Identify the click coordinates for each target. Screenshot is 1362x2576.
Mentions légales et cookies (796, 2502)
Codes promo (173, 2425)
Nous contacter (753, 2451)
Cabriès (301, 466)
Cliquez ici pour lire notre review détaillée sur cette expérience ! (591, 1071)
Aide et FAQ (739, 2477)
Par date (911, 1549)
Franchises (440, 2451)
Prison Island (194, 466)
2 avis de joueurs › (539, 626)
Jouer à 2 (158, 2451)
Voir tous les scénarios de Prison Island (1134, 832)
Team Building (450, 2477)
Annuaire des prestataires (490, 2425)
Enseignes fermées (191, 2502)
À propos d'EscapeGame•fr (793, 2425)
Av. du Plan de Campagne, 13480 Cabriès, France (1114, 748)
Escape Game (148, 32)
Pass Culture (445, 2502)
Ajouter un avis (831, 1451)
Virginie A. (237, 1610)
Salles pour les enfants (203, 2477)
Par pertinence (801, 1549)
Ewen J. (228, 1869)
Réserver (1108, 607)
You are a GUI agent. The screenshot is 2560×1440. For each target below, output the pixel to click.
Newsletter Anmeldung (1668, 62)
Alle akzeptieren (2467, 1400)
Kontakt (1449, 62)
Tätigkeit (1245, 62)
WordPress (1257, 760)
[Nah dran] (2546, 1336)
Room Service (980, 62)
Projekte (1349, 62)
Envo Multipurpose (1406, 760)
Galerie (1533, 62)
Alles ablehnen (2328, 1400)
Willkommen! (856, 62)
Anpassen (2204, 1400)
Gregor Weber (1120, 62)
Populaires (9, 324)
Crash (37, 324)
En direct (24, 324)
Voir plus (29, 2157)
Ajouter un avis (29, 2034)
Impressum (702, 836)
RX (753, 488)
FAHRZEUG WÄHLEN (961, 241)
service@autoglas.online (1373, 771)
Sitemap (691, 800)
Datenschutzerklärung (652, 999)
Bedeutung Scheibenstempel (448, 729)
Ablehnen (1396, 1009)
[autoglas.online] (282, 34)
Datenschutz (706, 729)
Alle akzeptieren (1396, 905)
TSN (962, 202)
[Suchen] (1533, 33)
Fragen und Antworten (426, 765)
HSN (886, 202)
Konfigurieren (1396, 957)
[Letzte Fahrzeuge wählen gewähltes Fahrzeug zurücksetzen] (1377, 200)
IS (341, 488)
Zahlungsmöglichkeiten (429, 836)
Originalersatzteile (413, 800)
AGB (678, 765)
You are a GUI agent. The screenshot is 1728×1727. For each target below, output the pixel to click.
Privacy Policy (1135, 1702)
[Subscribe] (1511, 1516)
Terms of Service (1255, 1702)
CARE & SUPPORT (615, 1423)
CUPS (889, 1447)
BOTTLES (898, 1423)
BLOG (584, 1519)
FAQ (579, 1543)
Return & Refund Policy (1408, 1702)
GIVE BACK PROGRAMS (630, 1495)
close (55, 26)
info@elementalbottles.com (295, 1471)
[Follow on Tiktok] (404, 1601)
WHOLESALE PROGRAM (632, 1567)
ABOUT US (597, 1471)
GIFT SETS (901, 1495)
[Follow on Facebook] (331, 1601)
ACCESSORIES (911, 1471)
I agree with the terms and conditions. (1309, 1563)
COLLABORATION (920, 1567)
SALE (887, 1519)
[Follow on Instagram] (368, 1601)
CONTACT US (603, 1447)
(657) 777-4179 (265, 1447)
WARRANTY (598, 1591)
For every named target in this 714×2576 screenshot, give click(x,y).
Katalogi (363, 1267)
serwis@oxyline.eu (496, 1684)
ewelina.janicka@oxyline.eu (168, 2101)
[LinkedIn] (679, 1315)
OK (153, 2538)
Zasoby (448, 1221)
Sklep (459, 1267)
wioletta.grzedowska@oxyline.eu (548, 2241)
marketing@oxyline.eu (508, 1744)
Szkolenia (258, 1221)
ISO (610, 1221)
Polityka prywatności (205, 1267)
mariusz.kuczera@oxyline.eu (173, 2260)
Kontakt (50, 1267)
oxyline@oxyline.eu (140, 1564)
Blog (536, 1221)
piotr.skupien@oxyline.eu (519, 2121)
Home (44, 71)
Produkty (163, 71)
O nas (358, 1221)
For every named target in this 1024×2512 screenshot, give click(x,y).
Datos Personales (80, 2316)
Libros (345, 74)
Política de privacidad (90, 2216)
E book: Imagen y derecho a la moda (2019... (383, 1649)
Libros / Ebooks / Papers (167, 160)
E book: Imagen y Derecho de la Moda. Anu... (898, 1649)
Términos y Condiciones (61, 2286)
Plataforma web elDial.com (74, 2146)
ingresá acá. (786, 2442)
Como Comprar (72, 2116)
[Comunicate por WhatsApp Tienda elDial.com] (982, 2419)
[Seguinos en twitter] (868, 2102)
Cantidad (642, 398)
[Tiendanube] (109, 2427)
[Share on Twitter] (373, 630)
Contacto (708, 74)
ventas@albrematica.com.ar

------------

▶ [Activity]:
Based on the material above, how many lines contain the string "autoglas"? State the number alone.

▶ [Your solution]:
2